86話 バートとカオリ

「なぁ、神器解放は勿論使える状態なんだろうな?」


「勿論、あなた達相手に神器解放無しというのは流石に私でも荷が重いですから」


「ま、神器解放があろうがなかろうが俺はお前には重い存在だろうけどな」


「どうでしょうか、今の私をあの時の私と一緒とは思わないでくださいね?」


「それはこっちも同じさ、どうせレベリングもしっかりしてきたんだろ? 負けたヤツってのは次こそは勝とうとかなり強くなるもんだしな」


 バートは私を真っすぐと見据えながら大剣を肩に乗せながらニヤニヤと口上を述べていた。

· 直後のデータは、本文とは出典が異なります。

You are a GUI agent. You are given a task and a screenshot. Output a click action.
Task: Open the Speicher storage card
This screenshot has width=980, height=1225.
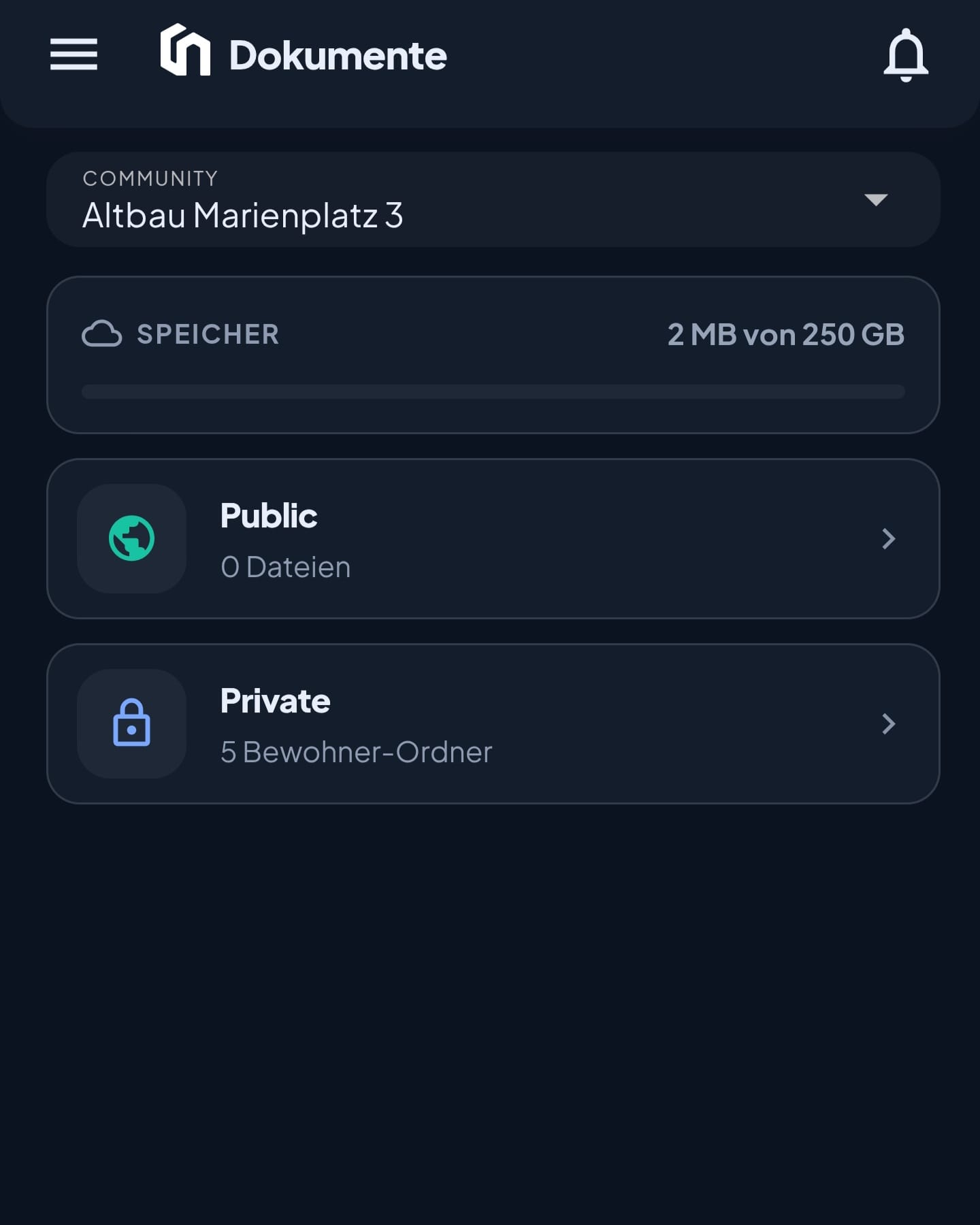pyautogui.click(x=493, y=355)
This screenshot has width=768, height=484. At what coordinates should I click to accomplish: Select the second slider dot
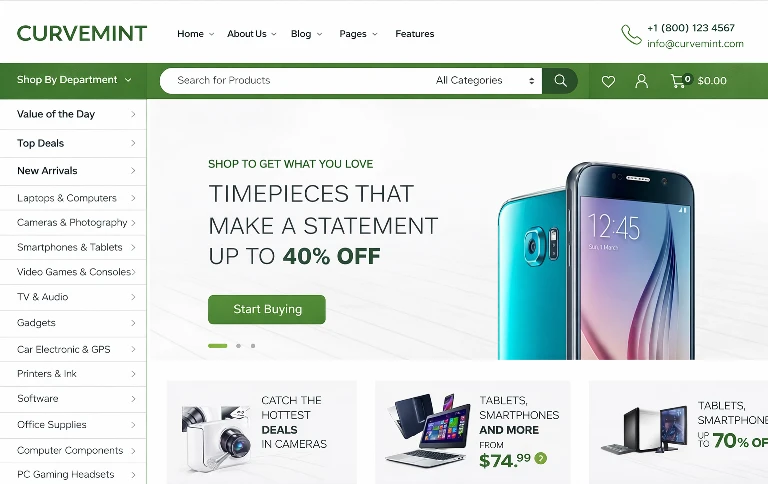point(238,346)
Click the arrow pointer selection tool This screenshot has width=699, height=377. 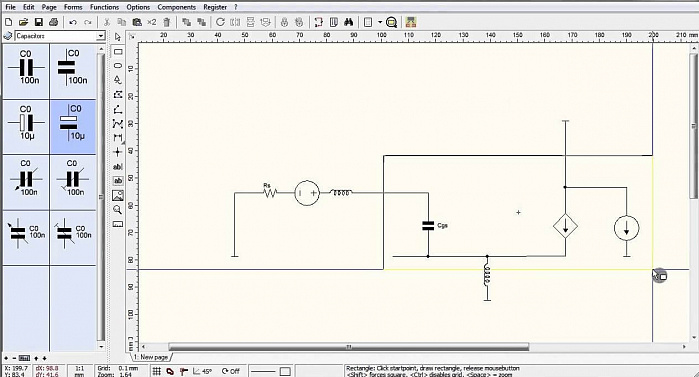point(118,37)
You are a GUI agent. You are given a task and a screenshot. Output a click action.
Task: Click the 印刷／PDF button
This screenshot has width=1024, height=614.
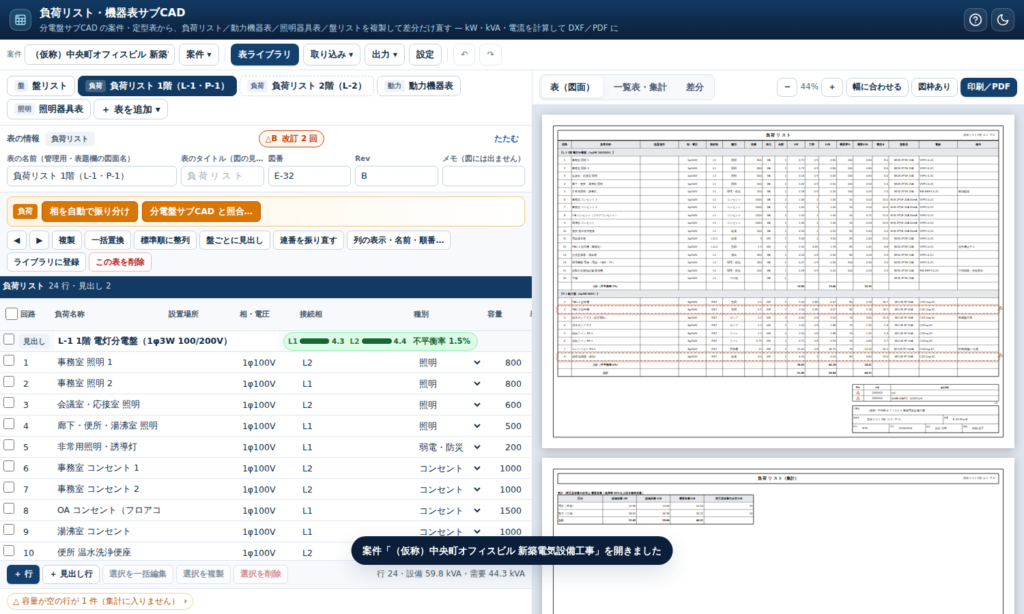(x=988, y=87)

 バートは明らかに見た目で言えばパワータイプだ、しかしスピードや器用さ、魔法全てにおいて高水準であり何をやらせても殆どの事をこなす事の出来るタイプだ。

 しかしそれは私にも言える事だろう、今の私は相変わらず防具の見た目は魔法使いらしい軽装だ、しかし二刀流である為に魔法使いと思われる事は減り、スピードタイプだと思われるような見た目だが、実際のところは良い防具を装備している為に下手な重装歩兵よりも耐久力には自信がある、私たちプレイヤーにおいて第一印象は殆ど役に立たないどころか、むしろ判断を鈍らせる要素になりえるのだ。


「今どちらが上か、試してみましょうか」


「あぁ、望むところだ……っと、先に名前を聞いておこう」


「カオリです、相棒の神はティウ、ええと……北欧神話? の神様なのだそうで」


「北欧か……俺はバート、相棒はインド神話のシヴァだ」


 私は殆どのプレイヤーとは違い、前世の記憶が無い、その為に何とか神話の誰だと言われても正直なところピンと来ない、ただ頼れる相棒であるという事だけは前世の記憶無しでもハッキリと理解出来る。

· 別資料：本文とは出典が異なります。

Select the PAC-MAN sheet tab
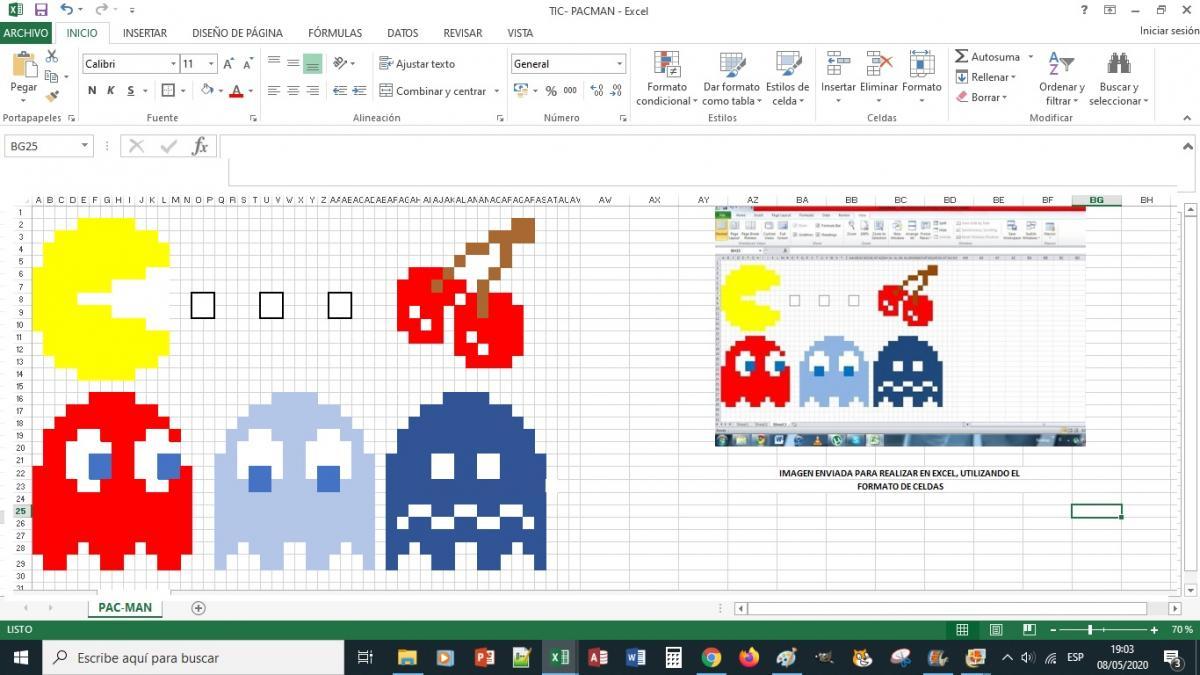Image resolution: width=1200 pixels, height=675 pixels. click(125, 608)
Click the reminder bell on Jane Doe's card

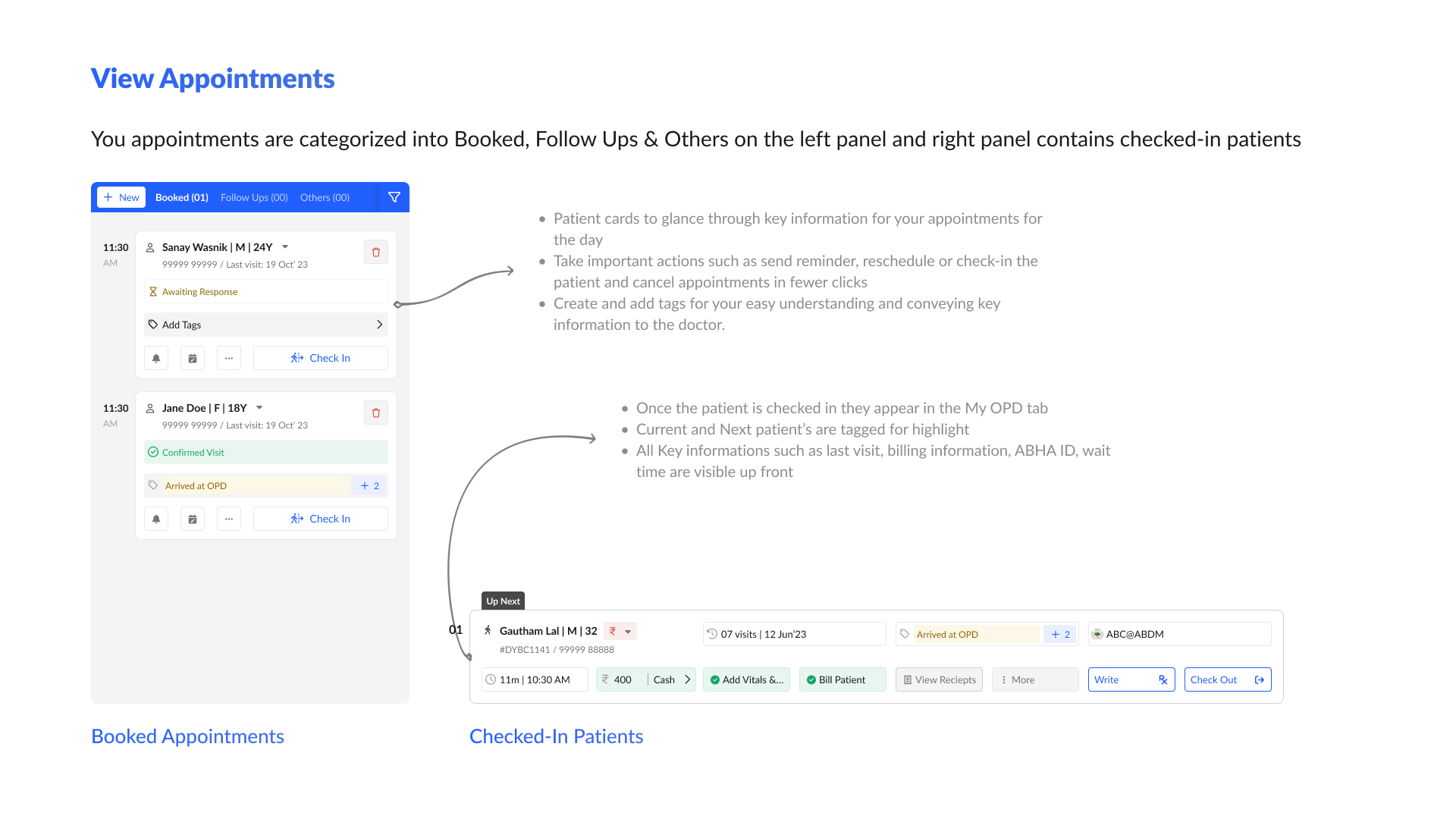(x=156, y=519)
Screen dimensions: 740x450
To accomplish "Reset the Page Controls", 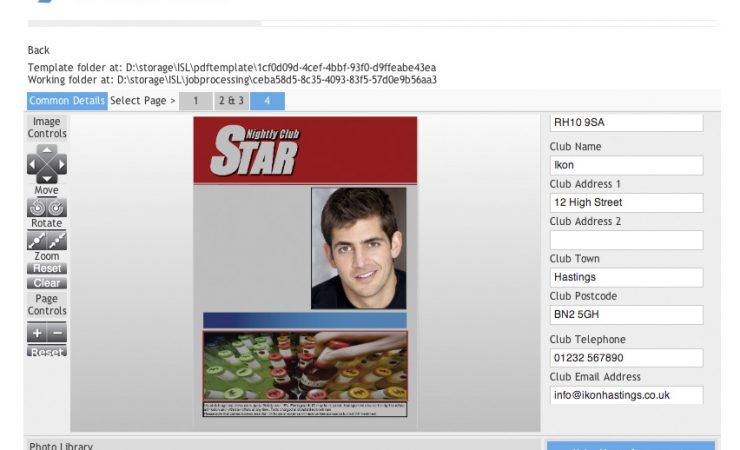I will pyautogui.click(x=47, y=352).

 確かサラさんの話ではシヴァは破壊と再生の神なのだそうだ、その為に神器解放は非常に破壊力の大きい範囲攻撃のものなのだろう、という話だ。


「バートさん、関係のない人達は巻き込まないでくださいね」


「それは保証しかねるな、巻き込みたくは無いが野次馬で近寄ってくるようなヤツらはどうしようもないからな」


「それならいいんです、それでは……お手合わせ、よろしくお願いします」


「あぁ、行くぞ!」


 バートが大剣を構えて強く地面を蹴り、私への距離を一気に詰めながら剣を振り上げていた。

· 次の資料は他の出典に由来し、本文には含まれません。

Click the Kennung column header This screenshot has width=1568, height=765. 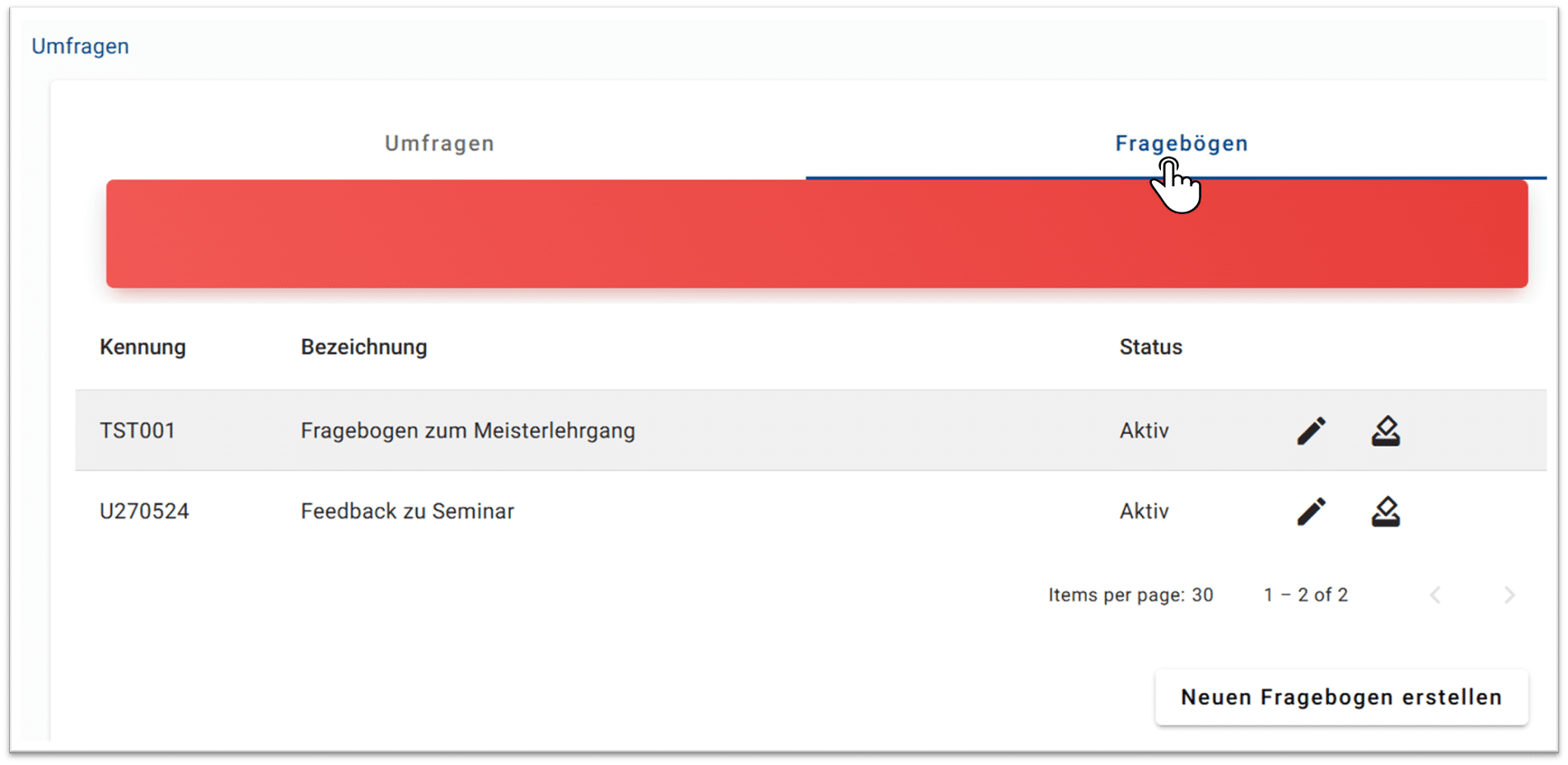coord(143,347)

 私は迎撃の体勢を取りつつ補助魔法を同時発動させて彼の動きに集中する。


 バートの攻撃は基本的に大振りだ、見切りやすいものではあるが下手な回避をすれば彼は簡単にそれに合わせてくる上に、下手に弾こうとすれば武器の耐久力が大きく削られてしまうという危険性がある、しかし私はその一撃に対して思い切りレーヴァテインとロングソードを叩きつけた。


「やるじゃねえか!」


「私はこう見えても魔法使いですから!」


 ステータス的には私だってパワータイプと呼ばれるそれなのだ、そして何よりバートのような強敵の剣を真っ向から受けるというのはどうにも気持ちがいい、危険だがそのスリルが私の戦意をより掻き立てる。


「はあぁっ!」


「うおおおぉっ!」


 私とバートの間で激しく剣戟を打ち合う、手数は言うまでもなく私の方が多いのだがバートの守りはやはり非常に堅牢だ、剣の腹で攻撃を受けつつそのまま押し出して私の体勢を崩そうとしてくるのだ。

 しかし私も慣れたもので、その剣の腹を足場にしてバートの後ろへと回り込みながら空中で魔法を叩き込む。


「チッ……小癪な!」


「使える技は使う、戦闘の基本ですよ!」


「はっ! ちげえねえ!」


 間合いの外だがバートは剣を振るい、その斬撃を波動として私へと飛ばす。

 その斬撃は不自然なほど素直に私へと向かってきた、その斬撃を回避するとやはり囮だったようで目の前には大剣が迫っていた。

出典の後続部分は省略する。